- **Requirements**:
- 1) Answer these questions using the shot peening text:
(a) Which shot, and of what diameter, is used in the first-stage shot peening?
(b) What is the shot flow in the second-stage shot peening?
(c) What treatment may be performed at the end, according to a requirement of a client?
- 2) Continue the shot peening text from the point where it stops.

Surface shot peening treatment is performed on the wheel subjected to the thermal treatment by a compressed air shot peening machine. First-stage shot peening is performed at first. A shot for peening is a cast steel shot S230 having a diameter of 0.72 mm. A nozzle distance is 155 mm; an impact angle is 30 degrees or 45 degrees; a shot flow is 6.55 kg/min; a shot speed is 110 to 130 m/s; the surface coverage rate of the wheel is 90 percent or above. After the first-stage shot peening is completed, second-stage shot peening is performed. A shot used is a cast steel shot S110 having a diameter of 0.34 mm. A nozzle distance is 155 mm; an impact angle is 30 degrees or 45 degrees; a shot flow is 4.55 kg/min; a shot speed is 100 to 110 m/s; the surface coverage rate of the wheel is 95 percent or above. In order to achieve higher surface quality, surface precision polishing treatment may be finally performed according to a requirement of a client.

- **Stored records**:

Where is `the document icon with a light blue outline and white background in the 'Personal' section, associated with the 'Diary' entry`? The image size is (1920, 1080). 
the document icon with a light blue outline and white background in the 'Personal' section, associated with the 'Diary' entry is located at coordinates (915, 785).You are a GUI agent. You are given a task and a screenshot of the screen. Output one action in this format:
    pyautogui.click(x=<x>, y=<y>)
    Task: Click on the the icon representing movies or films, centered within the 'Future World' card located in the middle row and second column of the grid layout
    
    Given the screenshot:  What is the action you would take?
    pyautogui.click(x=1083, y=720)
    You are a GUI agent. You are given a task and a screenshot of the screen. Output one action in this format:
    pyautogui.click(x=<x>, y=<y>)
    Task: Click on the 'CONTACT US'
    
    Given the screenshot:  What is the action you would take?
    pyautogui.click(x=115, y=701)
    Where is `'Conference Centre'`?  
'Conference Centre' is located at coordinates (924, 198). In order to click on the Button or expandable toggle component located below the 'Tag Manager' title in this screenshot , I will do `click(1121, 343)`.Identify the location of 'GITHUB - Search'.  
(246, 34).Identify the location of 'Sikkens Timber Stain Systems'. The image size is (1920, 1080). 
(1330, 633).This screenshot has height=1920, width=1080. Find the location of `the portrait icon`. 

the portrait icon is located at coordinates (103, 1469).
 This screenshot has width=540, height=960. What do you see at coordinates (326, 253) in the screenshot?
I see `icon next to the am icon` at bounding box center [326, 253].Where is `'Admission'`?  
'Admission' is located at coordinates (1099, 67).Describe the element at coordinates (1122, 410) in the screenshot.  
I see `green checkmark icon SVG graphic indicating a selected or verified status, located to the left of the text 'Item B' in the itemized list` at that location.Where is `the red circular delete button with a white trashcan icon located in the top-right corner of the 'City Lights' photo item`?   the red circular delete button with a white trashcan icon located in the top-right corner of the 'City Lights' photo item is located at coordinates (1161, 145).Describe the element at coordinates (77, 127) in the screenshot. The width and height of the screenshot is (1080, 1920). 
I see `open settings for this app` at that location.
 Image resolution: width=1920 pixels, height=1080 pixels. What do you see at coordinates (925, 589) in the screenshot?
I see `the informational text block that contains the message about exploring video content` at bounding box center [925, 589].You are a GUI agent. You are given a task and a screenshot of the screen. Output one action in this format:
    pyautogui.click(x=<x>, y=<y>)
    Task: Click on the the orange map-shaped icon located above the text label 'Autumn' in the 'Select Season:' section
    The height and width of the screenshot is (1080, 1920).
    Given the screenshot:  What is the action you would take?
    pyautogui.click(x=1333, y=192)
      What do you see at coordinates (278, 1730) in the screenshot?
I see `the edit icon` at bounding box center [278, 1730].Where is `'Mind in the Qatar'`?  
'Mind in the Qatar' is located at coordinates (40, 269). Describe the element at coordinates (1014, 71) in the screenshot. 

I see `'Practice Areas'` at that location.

- **Outputs in order**:
- 1)
(a) A cast steel shot S230 with a diameter of 0.72 mm.
(b) 4.55 kg/min.
(c) Surface precision polishing treatment.

- 2)
According to a thermal treatment and shot peening method for a wheel of the present disclosure, a 7075 or 7A04 aluminum alloy is used as a material, and is made into a wheel blank through forging or forging spinning. The wheel blank has a size of 22.5 inches×14 inches without machining or after being machined. The wheel blank is heated to 350 to 400 DEG C., and the heat is preserved for 200 to 300 min. Then, the wheel blank is rapidly heated to 470 to 490 DEG C. with a furnace, and the heat is preserved for 100 to 150 min, and solution treatment is performed. The wheel subjected to the solution treatment is placed in a quenching medium for quenching treatment, and the quenching medium is water or a water-based organic polymer and at temperature of 50 DEG C., and the quenching transfer time is within 20 s. Finally, artificial aging is performed at temperature of 120 to 150 DEG C., and the heat is preserved for 600 to 800 min.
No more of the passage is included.